INSTRUCTIONS FOR THE TASK: Output verbatim the line with "Given: Select the mar folder in the tree" together with every line beneath it, ending at the last line of the entries.
-- Opening Marker --
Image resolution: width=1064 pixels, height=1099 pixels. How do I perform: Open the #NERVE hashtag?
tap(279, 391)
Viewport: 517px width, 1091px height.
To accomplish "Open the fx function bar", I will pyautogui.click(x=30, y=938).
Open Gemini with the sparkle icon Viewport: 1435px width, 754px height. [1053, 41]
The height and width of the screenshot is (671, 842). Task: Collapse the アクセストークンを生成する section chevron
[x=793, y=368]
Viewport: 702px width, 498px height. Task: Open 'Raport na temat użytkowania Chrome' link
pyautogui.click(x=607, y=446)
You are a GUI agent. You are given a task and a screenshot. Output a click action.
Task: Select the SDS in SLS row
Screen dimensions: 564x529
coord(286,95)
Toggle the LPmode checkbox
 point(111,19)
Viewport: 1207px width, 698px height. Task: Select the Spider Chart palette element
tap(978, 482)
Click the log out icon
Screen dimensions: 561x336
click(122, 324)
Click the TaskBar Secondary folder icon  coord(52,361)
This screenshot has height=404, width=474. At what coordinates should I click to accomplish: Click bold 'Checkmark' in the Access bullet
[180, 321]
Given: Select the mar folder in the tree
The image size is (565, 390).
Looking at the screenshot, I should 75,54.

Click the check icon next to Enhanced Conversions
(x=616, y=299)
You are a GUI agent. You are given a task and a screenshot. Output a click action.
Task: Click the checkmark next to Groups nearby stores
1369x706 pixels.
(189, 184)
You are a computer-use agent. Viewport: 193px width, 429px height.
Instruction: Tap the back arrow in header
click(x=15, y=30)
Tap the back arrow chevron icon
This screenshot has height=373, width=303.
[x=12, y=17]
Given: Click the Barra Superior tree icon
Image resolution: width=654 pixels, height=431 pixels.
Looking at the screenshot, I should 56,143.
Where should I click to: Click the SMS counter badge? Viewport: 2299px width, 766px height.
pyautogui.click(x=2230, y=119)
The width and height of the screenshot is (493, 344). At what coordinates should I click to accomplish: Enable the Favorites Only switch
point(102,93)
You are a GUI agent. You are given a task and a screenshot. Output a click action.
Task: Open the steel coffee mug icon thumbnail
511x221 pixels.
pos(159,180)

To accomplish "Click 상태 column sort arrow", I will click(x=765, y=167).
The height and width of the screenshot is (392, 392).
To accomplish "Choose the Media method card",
-- Closing Marker --
TASK RESULT:
Given: Select the mar folder in the tree
The image size is (565, 390).
Looking at the screenshot, I should 75,54.

Click the check icon next to Enhanced Conversions
(x=616, y=299)
You are a GUI agent. You are given a task and a screenshot. Output a click action.
Task: Click the checkmark next to Groups nearby stores
1369x706 pixels.
(189, 184)
You are a computer-use agent. Viewport: 193px width, 429px height.
Instruction: Tap the back arrow in header
click(x=15, y=30)
Tap the back arrow chevron icon
This screenshot has height=373, width=303.
[x=12, y=17]
Given: Click the Barra Superior tree icon
Image resolution: width=654 pixels, height=431 pixels.
Looking at the screenshot, I should 56,143.
Where should I click to: Click the SMS counter badge? Viewport: 2299px width, 766px height.
pyautogui.click(x=2230, y=119)
The width and height of the screenshot is (493, 344). At what coordinates should I click to accomplish: Enable the Favorites Only switch
point(102,93)
You are a GUI agent. You are given a task and a screenshot. Output a click action.
Task: Open the steel coffee mug icon thumbnail
511x221 pixels.
pos(159,180)

To accomplish "Click 상태 column sort arrow", I will click(x=765, y=167).
The height and width of the screenshot is (392, 392).
To accomplish "Choose the Media method card",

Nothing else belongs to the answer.